**INSTRUCTIONS TO FOLLOW:** Pick out all lines of the entries that include the word "Kırklareli" and copy them.

**DATASET EXTRACT:**
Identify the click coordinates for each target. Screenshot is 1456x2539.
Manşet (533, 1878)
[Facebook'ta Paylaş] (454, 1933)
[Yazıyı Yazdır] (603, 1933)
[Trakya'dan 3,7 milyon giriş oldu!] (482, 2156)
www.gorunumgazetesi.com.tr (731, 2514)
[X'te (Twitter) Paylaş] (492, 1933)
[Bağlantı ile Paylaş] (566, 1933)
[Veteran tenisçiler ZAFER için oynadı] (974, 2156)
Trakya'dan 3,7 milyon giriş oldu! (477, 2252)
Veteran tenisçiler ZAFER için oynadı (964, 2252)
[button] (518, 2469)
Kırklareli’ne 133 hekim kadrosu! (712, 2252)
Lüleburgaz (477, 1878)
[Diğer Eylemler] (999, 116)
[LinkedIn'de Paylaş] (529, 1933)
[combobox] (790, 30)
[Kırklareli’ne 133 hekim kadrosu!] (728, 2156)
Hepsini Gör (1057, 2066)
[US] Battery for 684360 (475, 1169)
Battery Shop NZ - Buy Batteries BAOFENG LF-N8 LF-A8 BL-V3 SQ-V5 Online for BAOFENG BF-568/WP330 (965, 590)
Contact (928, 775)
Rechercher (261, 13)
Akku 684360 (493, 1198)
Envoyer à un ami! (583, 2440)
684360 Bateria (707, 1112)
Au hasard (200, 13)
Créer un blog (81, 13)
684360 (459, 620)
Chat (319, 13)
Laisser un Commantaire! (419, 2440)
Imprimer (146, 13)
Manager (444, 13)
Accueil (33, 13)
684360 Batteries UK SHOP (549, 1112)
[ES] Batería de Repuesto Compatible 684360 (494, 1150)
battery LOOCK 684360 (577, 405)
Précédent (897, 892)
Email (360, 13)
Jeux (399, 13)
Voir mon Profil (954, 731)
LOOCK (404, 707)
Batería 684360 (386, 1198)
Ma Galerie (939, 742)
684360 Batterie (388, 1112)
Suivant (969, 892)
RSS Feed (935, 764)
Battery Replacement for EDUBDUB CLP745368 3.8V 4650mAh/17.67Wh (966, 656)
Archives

**EXPECTED OUTPUT:**
Kırklareli’ne 133 hekim kadrosu! (712, 2252)
[Kırklareli’ne 133 hekim kadrosu!] (728, 2156)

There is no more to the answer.